In 2010, after leaving the state House of Representatives, Carolyn Justus turned her attention to the Henderson County community and the preservation of local history. She has served on the board of the Henderson County Heritage Museum since 2011. Because of her leadership and tireless passion for historical preservation and education, the Heritage Museum has become a living history of the community.
“Carolyn Justus is clearly one of the pillars of our community with regard to identifying and preserving our history and heritage,” Henderson County Veterans Services Officer Mike Murdock said.
Nancy Edwards, treasurer of the Henderson County Heritage Museum Board, said, “The Henderson County Heritage Museum would not be what it is today without the able and dependable leadership of Carolyn Justus.”


Foundation grant boosts Early Scholars

Community Foundation of Henderson County awarded Wingate University’s Hendersonville campus a $9,700 grant to help equip high school students with the necessary tools and knowledge to pursue a career in pharmacy.
Designed to target underserved minorities in area public schools, the Wingate University-Hendersonville Early Scholars Program will invite 20 freshmen and sophomores who have expressed interest in health care and put them on a path to achieve their goals.
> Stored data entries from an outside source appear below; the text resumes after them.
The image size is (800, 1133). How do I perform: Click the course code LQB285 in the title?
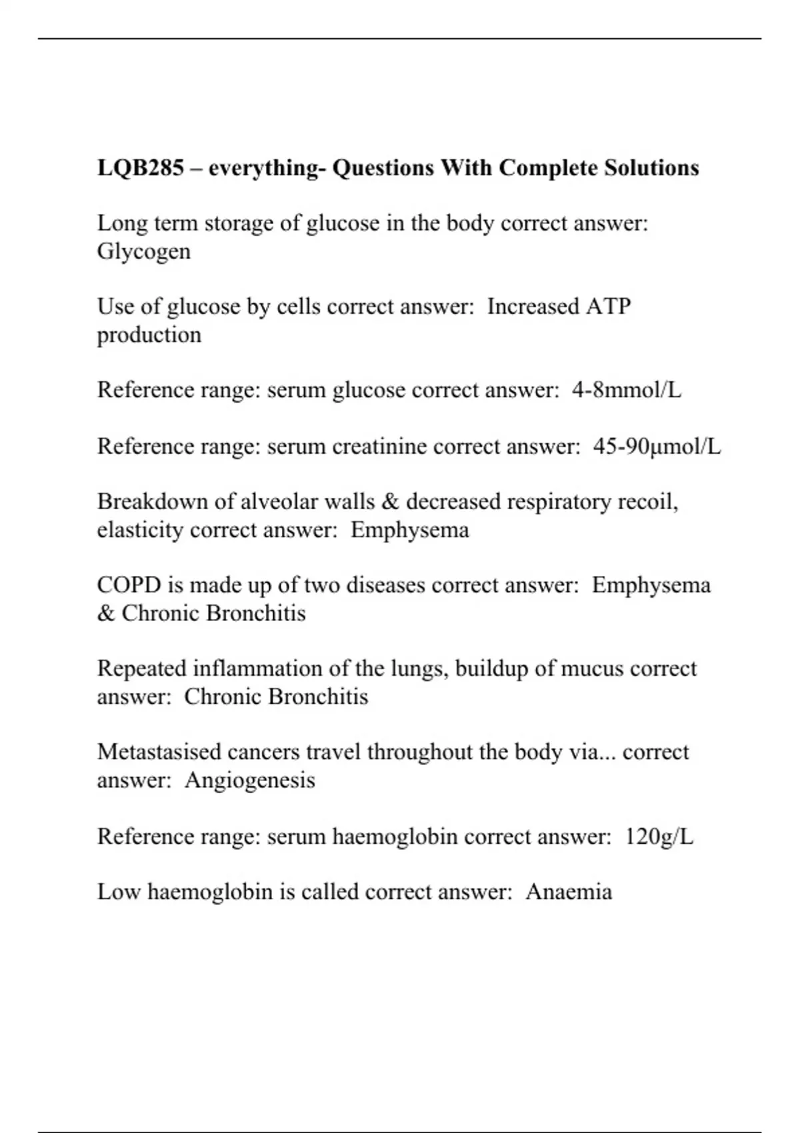click(x=140, y=167)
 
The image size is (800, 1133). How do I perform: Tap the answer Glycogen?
click(x=143, y=252)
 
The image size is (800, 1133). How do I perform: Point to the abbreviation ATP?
click(x=608, y=307)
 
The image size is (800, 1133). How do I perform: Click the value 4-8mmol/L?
click(x=626, y=390)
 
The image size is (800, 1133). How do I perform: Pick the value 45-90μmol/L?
click(x=657, y=446)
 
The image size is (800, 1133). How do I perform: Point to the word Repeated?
click(x=141, y=668)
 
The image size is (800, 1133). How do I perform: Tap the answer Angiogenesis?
click(x=249, y=780)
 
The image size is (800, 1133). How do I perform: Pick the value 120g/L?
click(x=659, y=836)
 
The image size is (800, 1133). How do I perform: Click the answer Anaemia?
click(x=568, y=892)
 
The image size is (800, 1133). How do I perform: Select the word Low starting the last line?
click(x=118, y=892)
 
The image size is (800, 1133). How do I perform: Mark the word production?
click(x=149, y=335)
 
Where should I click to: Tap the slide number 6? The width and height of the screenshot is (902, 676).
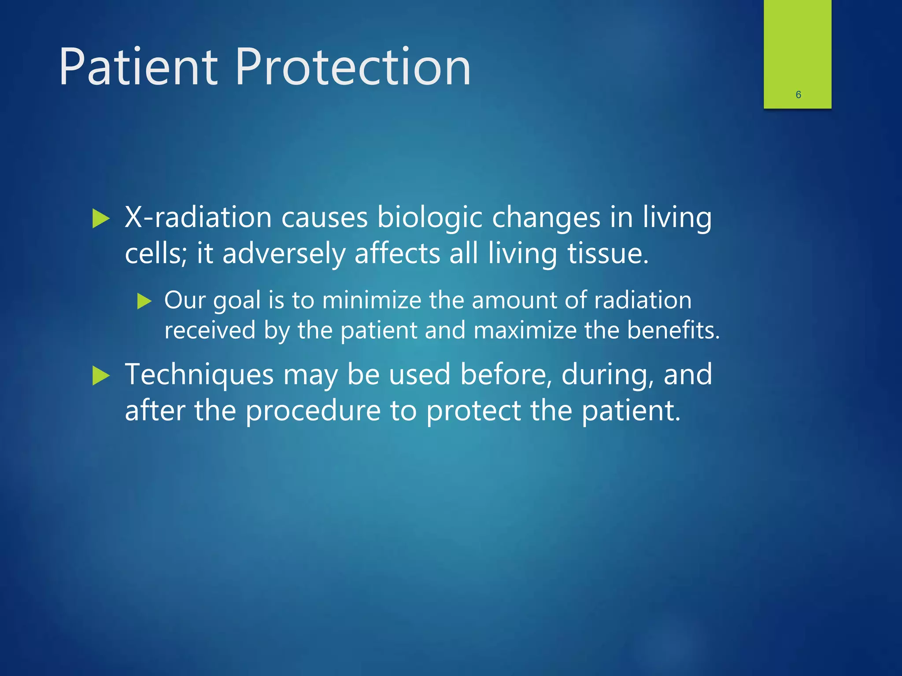click(x=798, y=95)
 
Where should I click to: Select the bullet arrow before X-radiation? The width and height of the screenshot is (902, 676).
click(x=101, y=219)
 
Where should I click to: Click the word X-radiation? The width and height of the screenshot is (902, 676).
click(x=198, y=217)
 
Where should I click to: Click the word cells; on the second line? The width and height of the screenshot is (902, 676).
click(x=156, y=254)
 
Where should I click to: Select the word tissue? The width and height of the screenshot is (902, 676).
click(x=608, y=254)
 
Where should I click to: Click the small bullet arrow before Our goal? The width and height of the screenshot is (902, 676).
click(x=144, y=301)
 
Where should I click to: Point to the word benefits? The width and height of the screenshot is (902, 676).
click(x=673, y=331)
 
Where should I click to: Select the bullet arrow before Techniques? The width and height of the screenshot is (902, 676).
click(x=101, y=376)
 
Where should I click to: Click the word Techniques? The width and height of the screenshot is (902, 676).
click(x=200, y=375)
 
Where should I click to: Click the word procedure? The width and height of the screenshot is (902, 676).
click(x=313, y=411)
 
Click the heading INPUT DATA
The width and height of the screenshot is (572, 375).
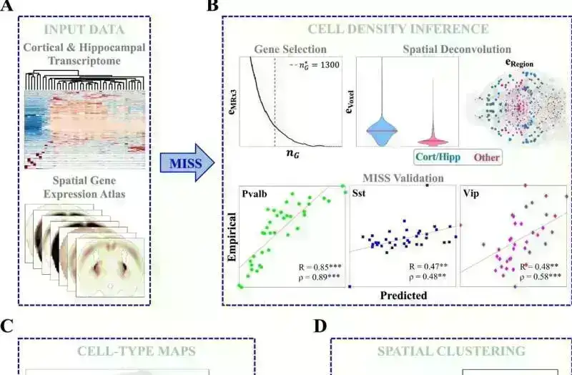point(84,29)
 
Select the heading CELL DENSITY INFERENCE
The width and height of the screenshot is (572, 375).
point(398,29)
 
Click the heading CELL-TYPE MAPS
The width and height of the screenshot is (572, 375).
point(137,351)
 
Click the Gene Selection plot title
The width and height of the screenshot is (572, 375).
point(290,49)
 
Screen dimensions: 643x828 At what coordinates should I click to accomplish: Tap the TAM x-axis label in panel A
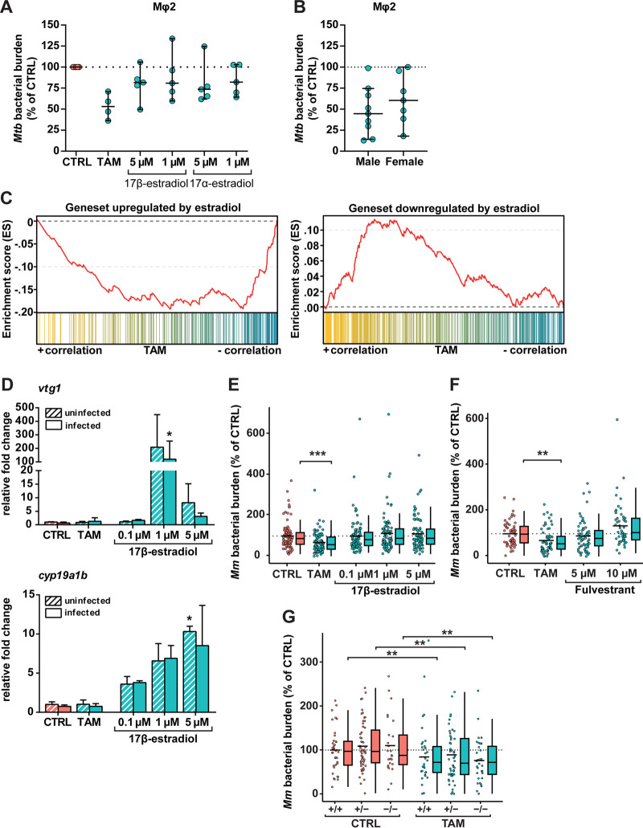tap(109, 161)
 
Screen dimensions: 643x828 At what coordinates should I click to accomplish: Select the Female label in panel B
tap(404, 161)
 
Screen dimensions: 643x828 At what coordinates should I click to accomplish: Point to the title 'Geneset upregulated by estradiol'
tap(154, 207)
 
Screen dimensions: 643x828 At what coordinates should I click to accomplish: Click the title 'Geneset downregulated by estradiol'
tap(444, 209)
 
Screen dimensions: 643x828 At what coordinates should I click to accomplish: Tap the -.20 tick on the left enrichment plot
tap(26, 312)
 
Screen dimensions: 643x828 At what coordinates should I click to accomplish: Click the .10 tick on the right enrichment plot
tap(312, 230)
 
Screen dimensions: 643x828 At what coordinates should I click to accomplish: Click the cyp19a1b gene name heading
tap(63, 575)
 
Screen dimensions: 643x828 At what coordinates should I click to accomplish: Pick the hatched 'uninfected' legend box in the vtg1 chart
tap(53, 413)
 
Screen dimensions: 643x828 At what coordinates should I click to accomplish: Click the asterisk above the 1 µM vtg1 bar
tap(169, 435)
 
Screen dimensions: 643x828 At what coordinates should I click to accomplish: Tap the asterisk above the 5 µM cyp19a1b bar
tap(189, 619)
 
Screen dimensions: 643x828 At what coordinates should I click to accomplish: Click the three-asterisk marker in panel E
tap(317, 455)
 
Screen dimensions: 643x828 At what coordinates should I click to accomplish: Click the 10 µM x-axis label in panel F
tap(621, 573)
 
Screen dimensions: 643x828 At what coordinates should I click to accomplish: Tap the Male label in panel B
tap(368, 161)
The scholars will be welcomed with a white coat ceremony at the beginning of the spring semester and will meet monthly for sessions that cover topics related to health care and professionalism.
Wingate University faculty mentors will challenge the future health care professionals with reflection assignments and offer shadowing opportunities so that participating students get a behind-the-scenes look at what it takes to become a pharmacist. A collaboration with Henderson County public schools, the program will also support the school system’s STEM initiatives. The program will culminate with an awards ceremony.
“The Early Scholars Program will educate the students to understand that pharmacy is far more than working in retail — at CVS or Walgreens — but rather it includes a vast selection of opportunities such as careers in hospital, nuclear, or even veterinary pharmacy,” said Barbara Burke, regional director of external affairs for Wingate’s Hendersonville campus. “This is an exciting chance for students to immerse themselves in the world of pharmacy.”
“Providing area high school students with the knowledge and tools that encourage pursuit of a career in the healthcare field, especially those in pharmacy, is a great way to offer hope and ensure that future generations have pathways to new opportunities,” said McCray Benson, president of the Community Foundation.
Ultimately, the goal of the program is to produce more quality healthcare professionals for the region.
“Wingate is committed to recruiting students from western North Carolina and positively impacting the local workforce,” said Kurt Wargo, regional dean of the School of Pharmacy. “Nearly 70 percent of our graduates stay in the region to live and work.”
In addition to its doctor of pharmacy program, Wingate’s Hendersonville campus offers a master’s degree in physician assistant studies. The University is dedicated to being a leader in healthcare education.
Already, at its Hendersonville campus, Wingate University offers several health sciences career camps for high school students throughout the summer.